August 22 — We did something we haven’t had to do in three months – we drove into the big city of Philadelphia and had to deal with traffic! But our time spent in the traffic was worth the reward of visiting yet another famous National Historical Park and seeing, among other things, the most important shrine to American liberty – the illustrious Liberty Bell.
Philadelphia was founded in 1682, and by the late 1700s it was the most populous and most culturally-advanced city in Colonial America. It was the center of activity for those who advocated independence from Britain – men like John Adams, Thomas Jefferson, George Washington, Benjamin Franklin, Patrick Henry, Thomas Paine, and scores of others who discussed ideas, debated concepts, documented their beliefs, and ultimately lead 13 colonies to independence and the creation of The United States of America!

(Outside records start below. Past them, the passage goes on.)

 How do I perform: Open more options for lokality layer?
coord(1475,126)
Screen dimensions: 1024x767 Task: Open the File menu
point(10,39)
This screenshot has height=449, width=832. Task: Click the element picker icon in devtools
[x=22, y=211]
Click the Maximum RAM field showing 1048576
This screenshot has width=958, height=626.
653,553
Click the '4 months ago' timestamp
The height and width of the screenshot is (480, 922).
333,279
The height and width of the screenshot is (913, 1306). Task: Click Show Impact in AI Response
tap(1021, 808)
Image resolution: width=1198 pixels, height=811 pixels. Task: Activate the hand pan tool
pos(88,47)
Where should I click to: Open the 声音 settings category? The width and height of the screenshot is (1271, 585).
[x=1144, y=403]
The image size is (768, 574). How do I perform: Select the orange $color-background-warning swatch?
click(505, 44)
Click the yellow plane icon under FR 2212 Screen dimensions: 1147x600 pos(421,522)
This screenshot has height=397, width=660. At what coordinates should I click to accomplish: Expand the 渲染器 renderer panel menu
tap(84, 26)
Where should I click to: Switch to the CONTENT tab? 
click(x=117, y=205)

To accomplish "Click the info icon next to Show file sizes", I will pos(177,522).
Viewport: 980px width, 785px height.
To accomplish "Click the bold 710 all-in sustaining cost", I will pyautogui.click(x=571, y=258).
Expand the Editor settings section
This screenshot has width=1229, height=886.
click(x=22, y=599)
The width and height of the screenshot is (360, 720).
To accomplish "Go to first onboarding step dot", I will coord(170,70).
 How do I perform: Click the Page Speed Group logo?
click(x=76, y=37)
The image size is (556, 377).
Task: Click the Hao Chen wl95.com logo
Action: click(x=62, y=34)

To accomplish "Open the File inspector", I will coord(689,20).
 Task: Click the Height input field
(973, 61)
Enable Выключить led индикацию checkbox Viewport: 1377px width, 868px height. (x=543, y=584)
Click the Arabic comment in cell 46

Walking along the cobblestoned streets, we couldn’t help but reflect on all of the historic events in the American Revolution that happened here – who walked down the very passages we walked down and who sat in the very rooms we got to tour. As our rousing NPS Park Ranger told us as we were touring Independence Hall, “You are standing in the most famous room in the entire country.” Reflecting on that strong statement, he’s right. The First and Second Continental Congresses met here. These were the first unofficial forms of government meetings; men representing each of the 13 colonies – the country wasn’t even a country yet. These courageous men went against British rule, first to create the Declaration of Independence (1776) which immortalizes “unalienable truths” upon which just government must depend, including life, liberty, and the pursuit of Happiness. Next came the Articles of Confederation (1776 to 1789) which defines powers of the States, and then the Constitution of the United States (1787) expresses the essence of free government. Our founding fathers were incredibly bold to believe they could go against British rule to establish their own country and form their own government. Affixing their names to these monumental documents was committing treason against British Rule, and yet so committed to freedom were these men that they bravely did it and kept fighting in the war to ultimately win such independence.
Hover your cursor over the photo and click on the arrows to see photos from our day in Independence National Historical Park:
There are more than a dozen historical buildings spread over ten or so blocks in the heart of this historic city, and while we didn’t visit all of them, we hit the primary ones including Independence Hall, Liberty Bell Center, the Second Bank of the United States, the Benjamin Franklin Museum, the B. Free Franklin Post Office (the first in the nation) and, of course as we value so greatly, the park’s Visitor Center.
It was another amazing day of revisiting our American history – well worth our time in traffic!